>> Start Dataset excerpts

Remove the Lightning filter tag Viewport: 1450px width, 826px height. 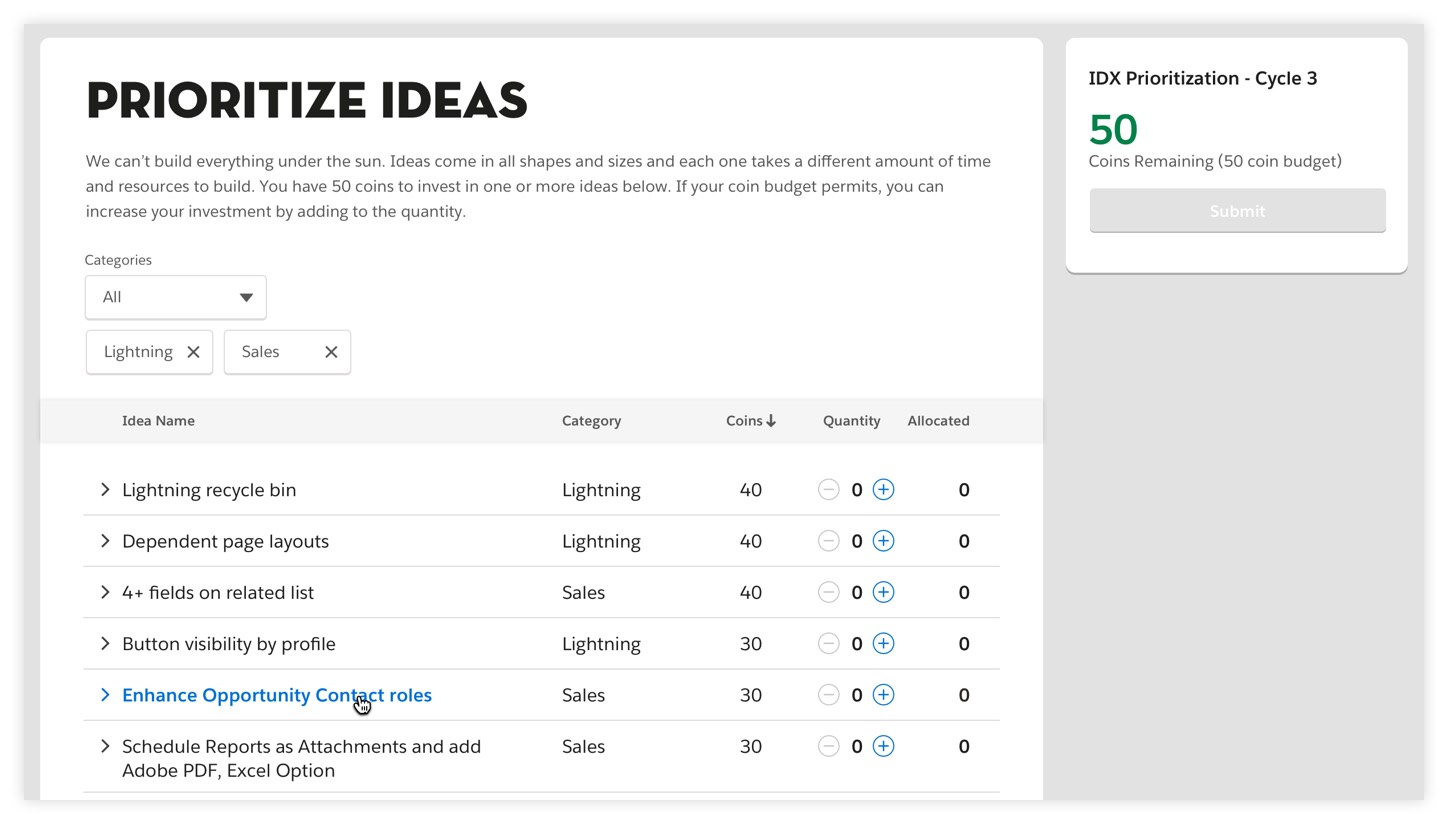click(193, 352)
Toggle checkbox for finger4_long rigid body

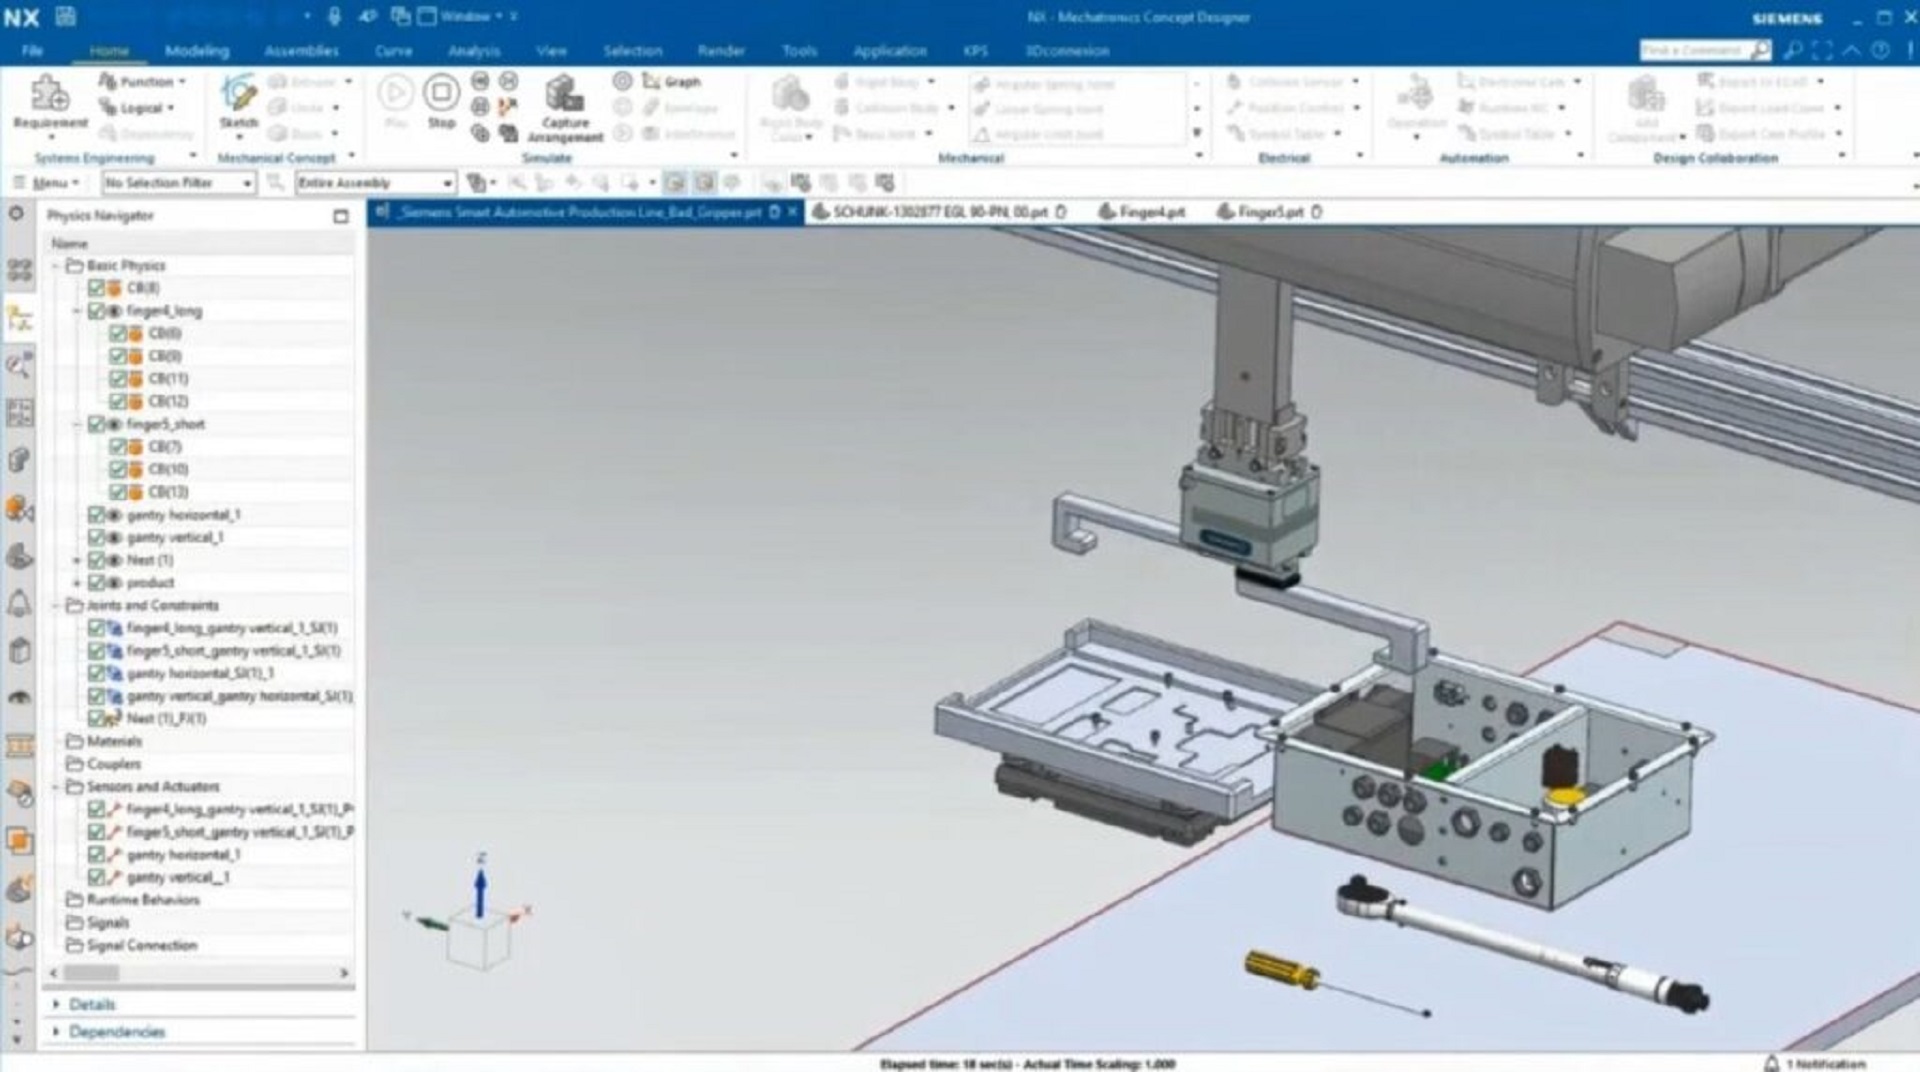(96, 311)
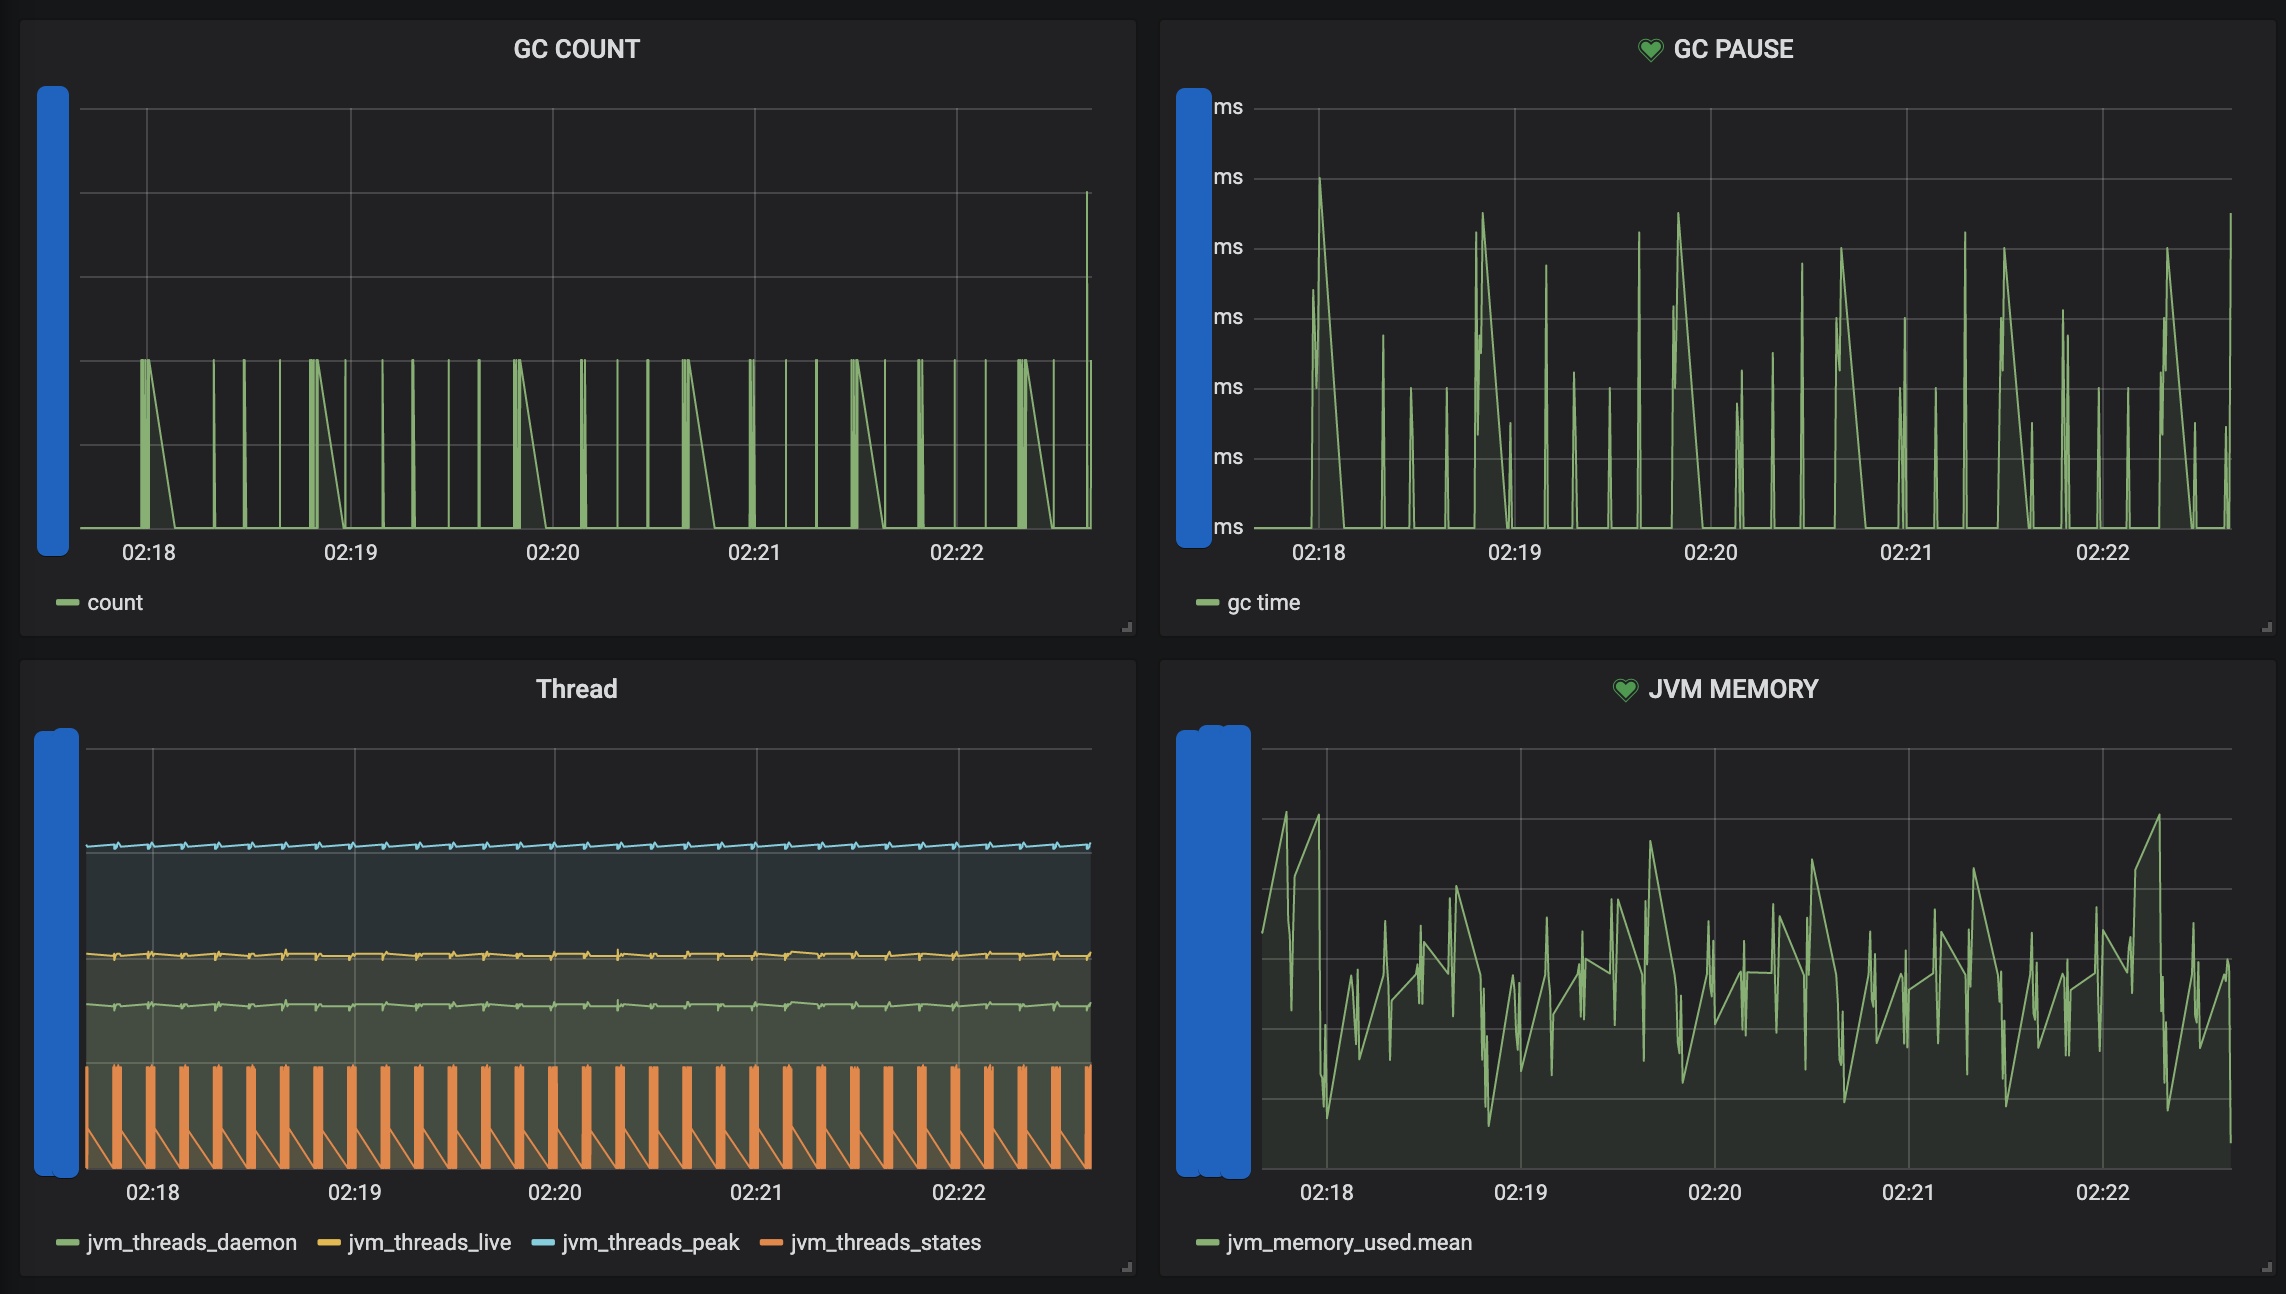The width and height of the screenshot is (2286, 1294).
Task: Click the count legend label
Action: (x=115, y=602)
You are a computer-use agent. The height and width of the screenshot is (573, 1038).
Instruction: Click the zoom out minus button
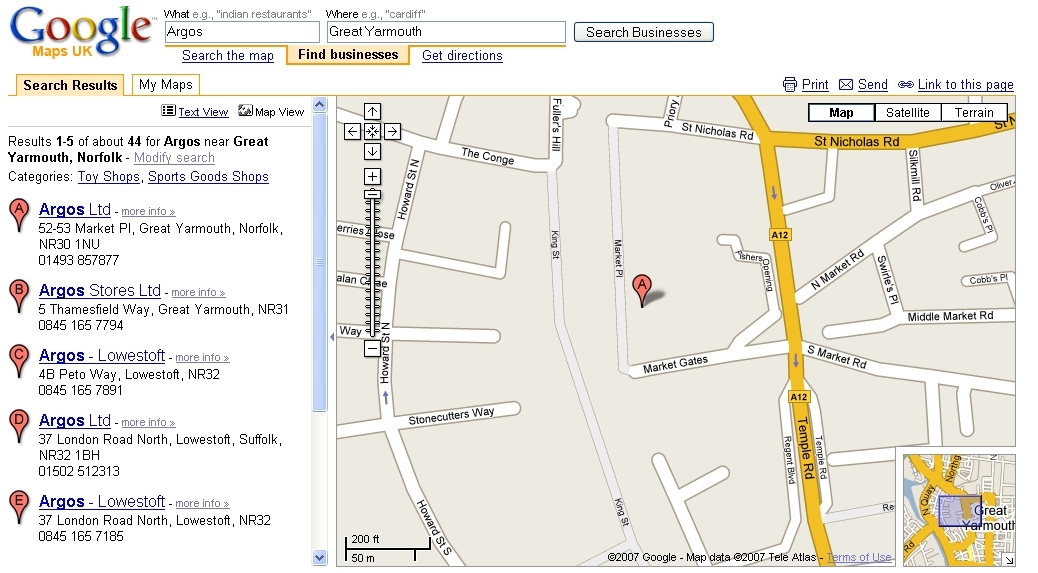tap(372, 349)
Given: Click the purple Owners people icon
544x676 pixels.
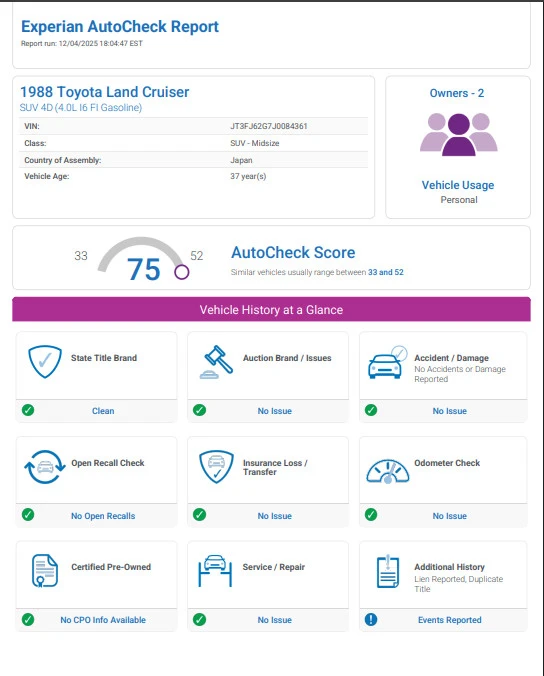Looking at the screenshot, I should [x=459, y=134].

>> End Dataset excerpts

*Written task:* Starting at the line that contains "You are a computer-use" and continuing through the end of the items, rewrite those lines with "purple" switched to "blue" and everything else kept the same. Omit the pictures from your answer.

*Correct output:*
You are a computer-use agent. The height and width of the screenshot is (573, 1038).
Instruction: Click the zoom out minus button
tap(372, 349)
Given: Click the blue Owners people icon
544x676 pixels.
Looking at the screenshot, I should [x=459, y=134].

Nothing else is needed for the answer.